### PAGE TEXT
———

32. The method according to claim 26, wherein the step of pulsing
the RF power is performed to achieve a predetermined pulse duty
cycle.
33. The method according to claim 26, wherein the step of pulsing
the second gas flow is performed for a first pulse width, and
wherein the step of pulsing the RF power is performed for a second
pulse width, said first pulse width being substantially equivalent
to said second pulse width.
34. The method according to claim 26, wherein the step of pulsing
the second gas flow is performed for a first pulse period, and
wherein the step of pulsing the RF power is performed for a second
pulse period, said first pulse period being substantially
equivalent to said second pulse period.
35. The method according to claim 26, wherein the step of pulsing
the second gas flow is performed to achieve a first pulse duty
cycle, and wherein the step of pulsing the RF power is performed to
achieve a second pulse duty cycle, said first pulse duty cycle
being substantially equivalent to said second pulse duty cycle.

———

### Stored dataset items
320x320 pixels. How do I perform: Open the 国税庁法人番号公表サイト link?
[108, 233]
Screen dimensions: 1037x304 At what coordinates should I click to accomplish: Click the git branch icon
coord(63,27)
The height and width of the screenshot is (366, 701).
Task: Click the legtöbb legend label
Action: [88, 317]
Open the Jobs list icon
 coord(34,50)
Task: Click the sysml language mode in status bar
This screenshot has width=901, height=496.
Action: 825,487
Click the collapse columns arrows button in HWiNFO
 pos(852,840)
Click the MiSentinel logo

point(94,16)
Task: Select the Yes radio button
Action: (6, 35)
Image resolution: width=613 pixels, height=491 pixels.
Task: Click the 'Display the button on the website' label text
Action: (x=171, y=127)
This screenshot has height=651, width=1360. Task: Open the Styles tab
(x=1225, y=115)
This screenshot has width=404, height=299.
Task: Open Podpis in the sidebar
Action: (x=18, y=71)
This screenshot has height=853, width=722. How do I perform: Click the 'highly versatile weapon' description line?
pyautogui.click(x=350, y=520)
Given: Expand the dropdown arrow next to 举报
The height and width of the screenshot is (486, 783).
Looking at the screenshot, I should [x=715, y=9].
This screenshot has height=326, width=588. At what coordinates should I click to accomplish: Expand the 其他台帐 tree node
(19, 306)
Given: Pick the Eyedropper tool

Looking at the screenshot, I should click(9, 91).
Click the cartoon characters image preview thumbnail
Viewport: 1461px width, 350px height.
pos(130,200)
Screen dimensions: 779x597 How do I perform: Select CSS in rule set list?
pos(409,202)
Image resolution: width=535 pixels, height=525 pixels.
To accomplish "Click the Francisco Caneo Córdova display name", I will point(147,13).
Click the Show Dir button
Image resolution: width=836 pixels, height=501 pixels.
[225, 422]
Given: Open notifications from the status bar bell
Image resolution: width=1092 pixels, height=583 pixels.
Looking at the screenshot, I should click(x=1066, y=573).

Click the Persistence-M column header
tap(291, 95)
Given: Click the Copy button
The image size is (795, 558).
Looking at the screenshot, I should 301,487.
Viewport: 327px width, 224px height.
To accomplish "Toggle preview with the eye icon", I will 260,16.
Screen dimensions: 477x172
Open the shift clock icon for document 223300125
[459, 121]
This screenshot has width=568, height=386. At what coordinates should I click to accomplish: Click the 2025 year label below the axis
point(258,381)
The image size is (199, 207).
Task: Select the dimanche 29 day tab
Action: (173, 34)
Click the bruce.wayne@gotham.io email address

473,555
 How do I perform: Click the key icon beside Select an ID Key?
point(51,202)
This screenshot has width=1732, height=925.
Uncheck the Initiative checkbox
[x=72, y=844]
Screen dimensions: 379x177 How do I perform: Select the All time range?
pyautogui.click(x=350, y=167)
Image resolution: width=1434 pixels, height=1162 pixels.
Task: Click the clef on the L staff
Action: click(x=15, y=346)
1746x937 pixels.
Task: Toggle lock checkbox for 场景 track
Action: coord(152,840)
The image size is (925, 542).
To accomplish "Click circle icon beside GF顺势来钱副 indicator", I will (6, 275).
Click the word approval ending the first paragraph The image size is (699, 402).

———

### REQUIRED TASKS
1. Which earlier claim do claims 32 through 35 in the patent claims on pulsing gas flow and RF power all refer back to?
2. Please pick up the patent claims on pulsing gas flow and RF power after claim 35 and continue them.

### TASK-BY-TASK RESULTS
1. Claim 26.

2.
36. The method according to claim 26, wherein the first time of the
pulse of second gas flow substantially corresponds to the second
time of the pulse of RF power.
37. The method according to claim 26, wherein the first time of the
pulse of second gas flow is offset from the second time of the
pulse of RF power.
38. An atomic layer deposition system having a process chamber and
substrate holder, the system comprising: means for introducing a
first gas flow to the process chamber to adjust a background
pressure in the process chamber; means for producing a plasma in
the process chamber; means for pulsing a second gas flow to the
process chamber; and means for pulsing RF power to said substrate
holder.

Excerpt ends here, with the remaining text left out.